47. That’s how many trash bags of insulation we hauled out of the attic. It’s also probably close to how many we have to re-bag because the plastic snagged on something and tore a hole for insulation to leak out of. But at least we’re done.

It took us 12 sweat-soaked hours in stifling heat (and we’d chosen to do it today because it was relatively cool, barely breaking 80), burdened by goggles, ventilation masks, and gloves, me in long sleeves and jeans because I can’t stand the itch of insulation. Joe pried up floorboards and we scrambled around the rafters, scooping up insulation in dustpans and filling bag after bag.

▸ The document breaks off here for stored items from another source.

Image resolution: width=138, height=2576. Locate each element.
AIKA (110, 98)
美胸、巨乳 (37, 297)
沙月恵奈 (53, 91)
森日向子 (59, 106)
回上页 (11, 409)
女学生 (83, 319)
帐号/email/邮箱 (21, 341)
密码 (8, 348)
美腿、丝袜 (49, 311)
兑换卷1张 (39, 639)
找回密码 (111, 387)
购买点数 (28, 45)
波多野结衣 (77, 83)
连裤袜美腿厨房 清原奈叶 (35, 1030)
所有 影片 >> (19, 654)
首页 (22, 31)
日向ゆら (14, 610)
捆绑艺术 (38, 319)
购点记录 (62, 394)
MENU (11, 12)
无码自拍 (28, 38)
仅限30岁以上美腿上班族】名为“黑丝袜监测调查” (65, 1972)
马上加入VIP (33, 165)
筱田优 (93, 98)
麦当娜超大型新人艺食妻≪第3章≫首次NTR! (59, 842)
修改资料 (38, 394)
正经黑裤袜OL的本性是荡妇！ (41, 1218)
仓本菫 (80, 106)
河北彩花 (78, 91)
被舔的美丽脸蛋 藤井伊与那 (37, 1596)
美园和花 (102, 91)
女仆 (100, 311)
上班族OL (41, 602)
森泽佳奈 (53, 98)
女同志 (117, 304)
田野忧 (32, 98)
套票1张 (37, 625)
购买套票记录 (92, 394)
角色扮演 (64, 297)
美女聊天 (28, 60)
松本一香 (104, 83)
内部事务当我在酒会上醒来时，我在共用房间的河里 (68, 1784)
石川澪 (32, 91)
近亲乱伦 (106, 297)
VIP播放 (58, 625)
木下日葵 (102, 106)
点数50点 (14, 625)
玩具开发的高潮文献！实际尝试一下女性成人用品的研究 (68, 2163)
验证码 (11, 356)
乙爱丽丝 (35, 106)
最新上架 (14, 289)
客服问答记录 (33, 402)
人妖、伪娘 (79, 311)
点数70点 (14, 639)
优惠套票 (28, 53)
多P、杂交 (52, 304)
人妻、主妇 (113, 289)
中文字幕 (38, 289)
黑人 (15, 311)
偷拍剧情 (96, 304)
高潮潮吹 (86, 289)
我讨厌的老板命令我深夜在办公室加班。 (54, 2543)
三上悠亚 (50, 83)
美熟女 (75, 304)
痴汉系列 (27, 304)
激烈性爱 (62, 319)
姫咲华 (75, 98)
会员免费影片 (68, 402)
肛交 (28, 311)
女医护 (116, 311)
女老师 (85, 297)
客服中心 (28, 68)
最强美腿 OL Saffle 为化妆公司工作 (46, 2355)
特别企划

Joe can’t take the heat, so he had to go downstairs once an hour to cool off and stick his mask in the freezer. I worked through, except when the Foxes, family friends of Joe’s parents, stopped by. They had finally come to take “the tour”—too bad they had to bang at the front door (no doorbell) forever before we finally heard them.

I love the Foxes. Gene and Melodee (the only grown woman I ever met with that name, but she pulls it off) spent years renovating their historic home around the corner from Joe’s parents’ place, so they can, and do, empathize. They’re both into gardening, and helped us identify a lot of the plants and trees in the yard. As I showed them around, Mel kept saying, “This brings back a lot of good memories.”

“How can you say good?” I asked. “Wasn’t it awful to live through?”

“Well, yes,” she said. “So we’re glad they’re just memories now!”

Later, as sweat trickled into my eyes while I writhed on my belly, precariously balanced on three splintery wood boards laid across the two-by-threes, straining to scrape insulation out of the eaves, I kept telling myself, Just think about the memories. The miserable, miserable memories.